Overview
The study will be a prospective, randomized controlled trial comparing prostatic urethral lift (PUL) versus transurethral resection of prostate (TURP) in benign prostate hyperplasia (BPH) patients with urinary retention. The primary objective of this study is to compare the catheter-free rates of PUL vs TURP. Secondary objectives include comparison of complications rates, cost effectiveness, patient satisfactory, symptom scores, quality of life measures and urodynamic parameters.
Description
The study will be a prospective, non-inferiority randomized controlled trial with the aim of detecting a non-inferiority margin of 5%.
After the potential subject has been informed of the study and the potential risks, he will be screened for eligibility within a 4 week period.
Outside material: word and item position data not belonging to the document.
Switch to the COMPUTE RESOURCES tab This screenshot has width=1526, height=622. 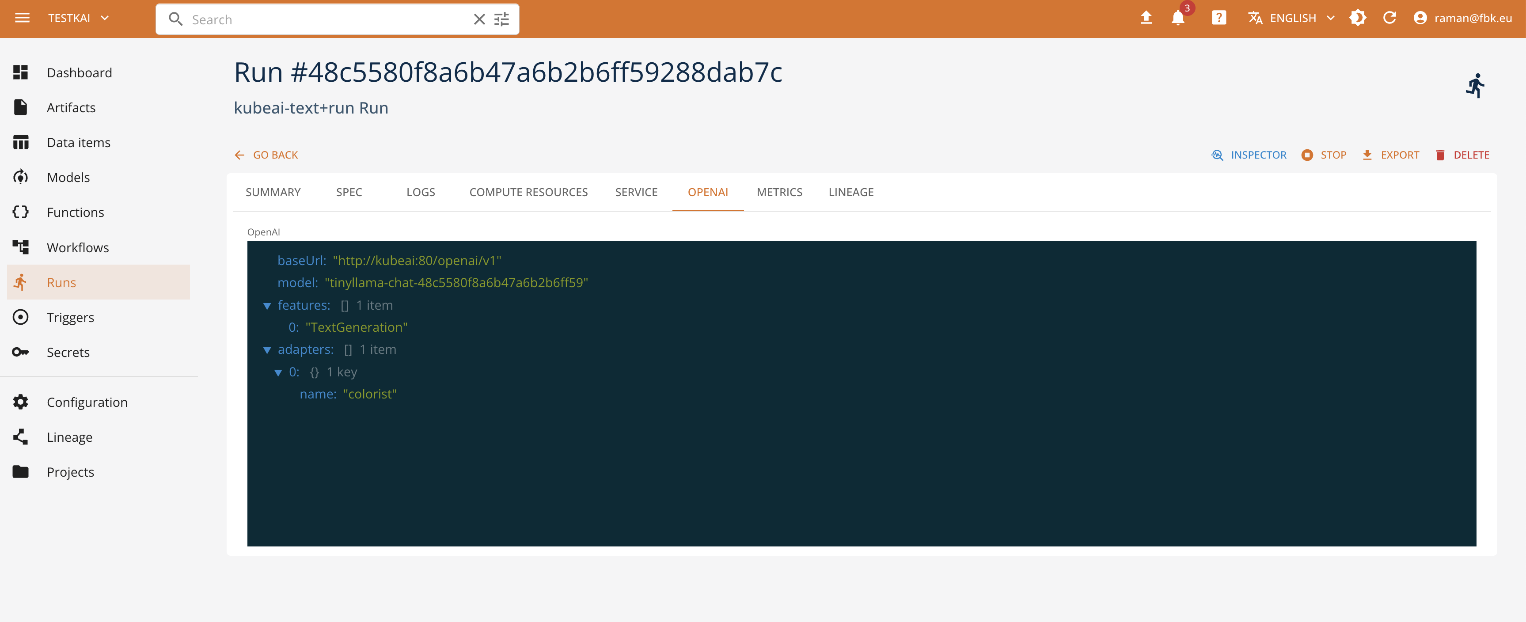[x=528, y=192]
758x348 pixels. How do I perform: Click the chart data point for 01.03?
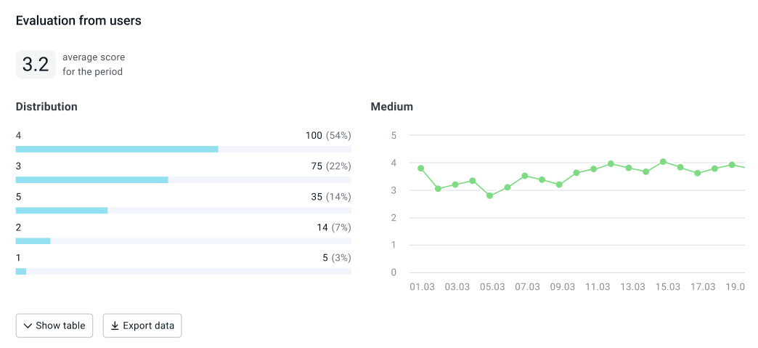coord(421,169)
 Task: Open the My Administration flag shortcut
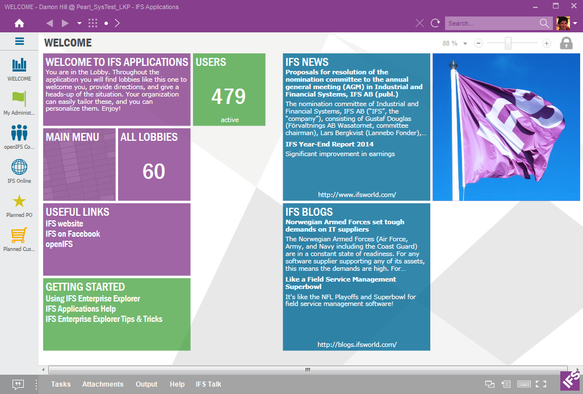19,99

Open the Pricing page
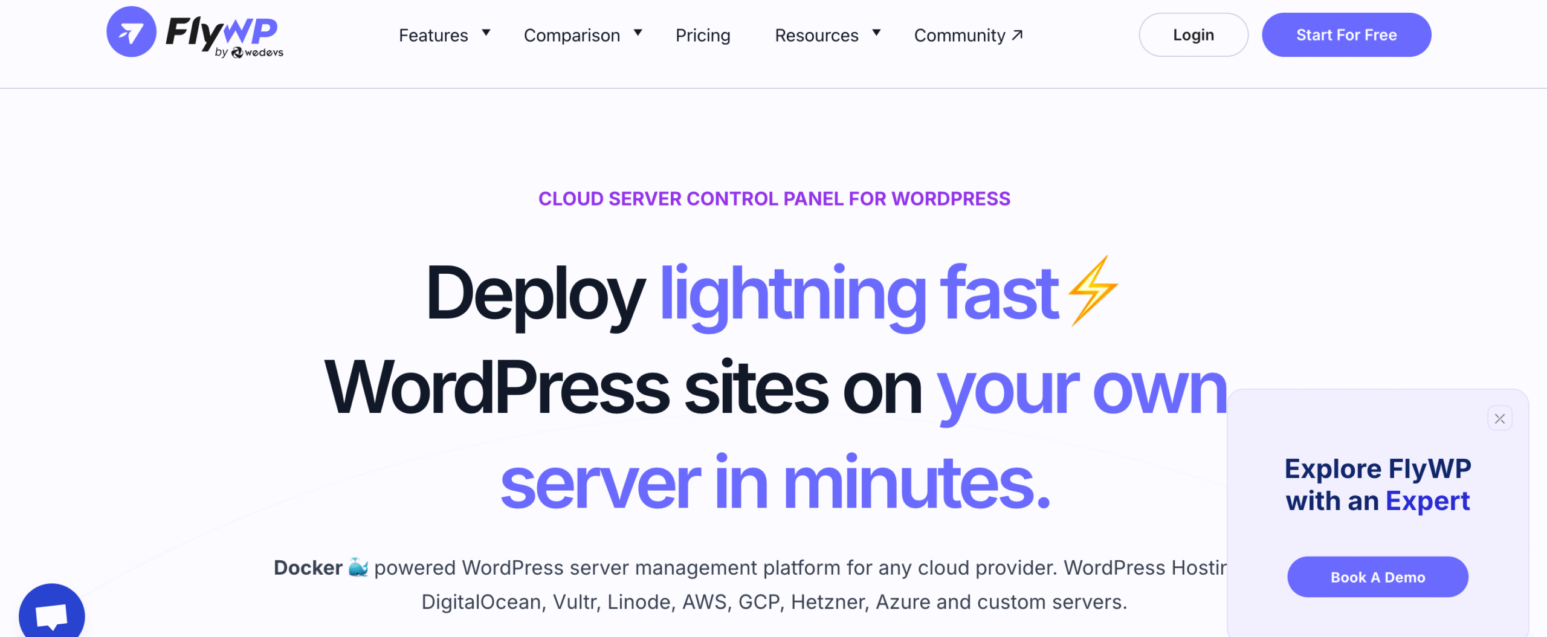(703, 36)

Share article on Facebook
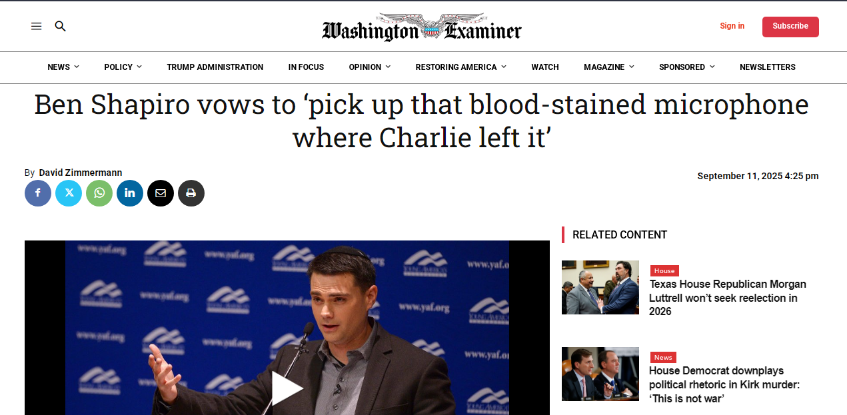click(x=38, y=193)
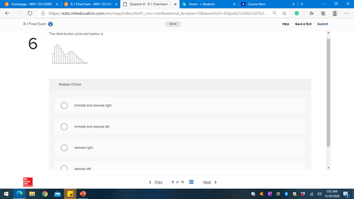354x199 pixels.
Task: Choose the skewed left answer option
Action: [64, 168]
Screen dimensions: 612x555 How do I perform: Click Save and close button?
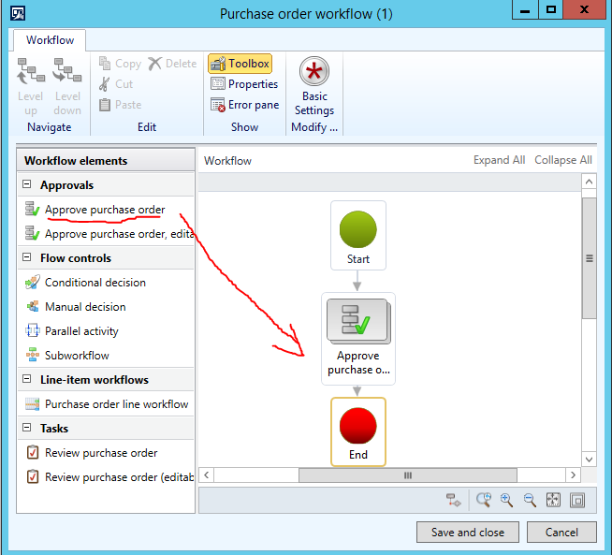pyautogui.click(x=468, y=532)
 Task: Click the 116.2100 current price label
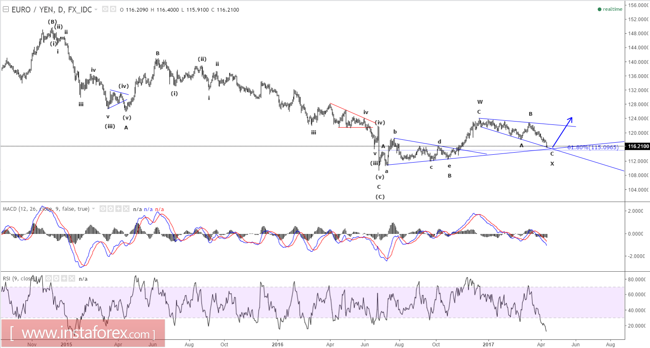[637, 146]
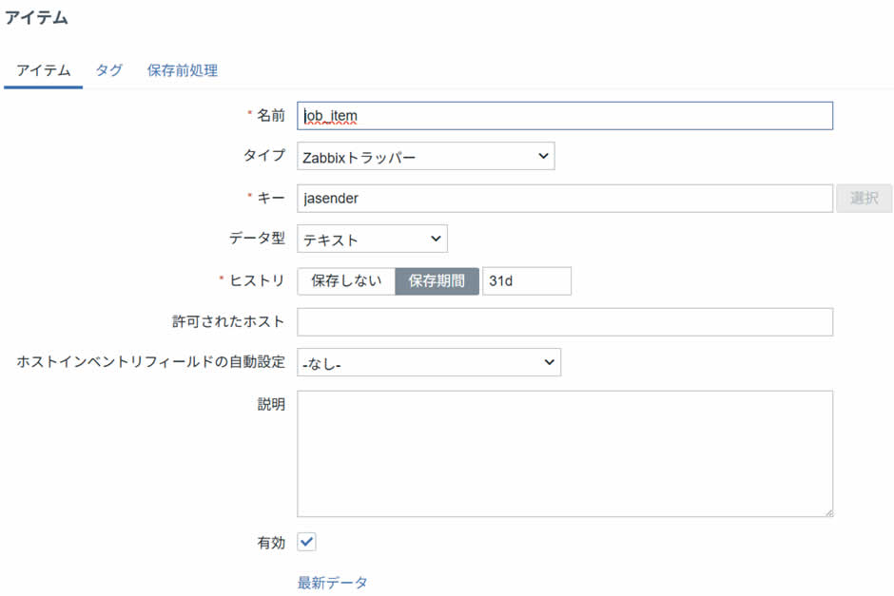Switch to the タグ tab
Image resolution: width=894 pixels, height=596 pixels.
(107, 70)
Assessment of eligibility will include questionnaires, blood tests, urine tests, uroflowmetry, flexible cystoscopy, transrectal ultrasound, and urodynamic study. Suitable subjects will then be randomized in a 1:1 ratio to the prostatic urethral lift (intervention group) and TURP (control group). Patients in the prostatic urethral lift will have the procedure performed under local anesthesia or monitored anesthetic care while TURP patients will be performed under spinal or general anesthesia. The subjects will have regular follow up 1 month, 3 months, 6 months, 1 year, 2 years, 3 years, 4 years, and 5 years post-operatively. Follow up assessments will include questionnaires, uroflowmetry, and occasional urodynamic study.
Eligibility
Inclusion Criteria:
- Male patients
- age >40 years old
- urinary retention who failed trial without catheter
Exclusion Criteria:
- Inability to provide consent OR no guardians or relatives to help provide consent on patient's behalf
- Active urinary tract infection
- Previous surgical treatment for benign prostatic hyperplasia (i.e., TURP, prostatic urethral lift, etc.)
- Bladder stones
- Urethral strictures or bladder neck contractures
- Prostate size >100mL
- Solely obstructing median lobe
- Urinary retention not due to obstruction (i.e., Bladder outflow obstruction index <20 on urodynamic studies)
- Poor detrusor contractility (maximum detrusor pressure <20cmH2O during voiding phase)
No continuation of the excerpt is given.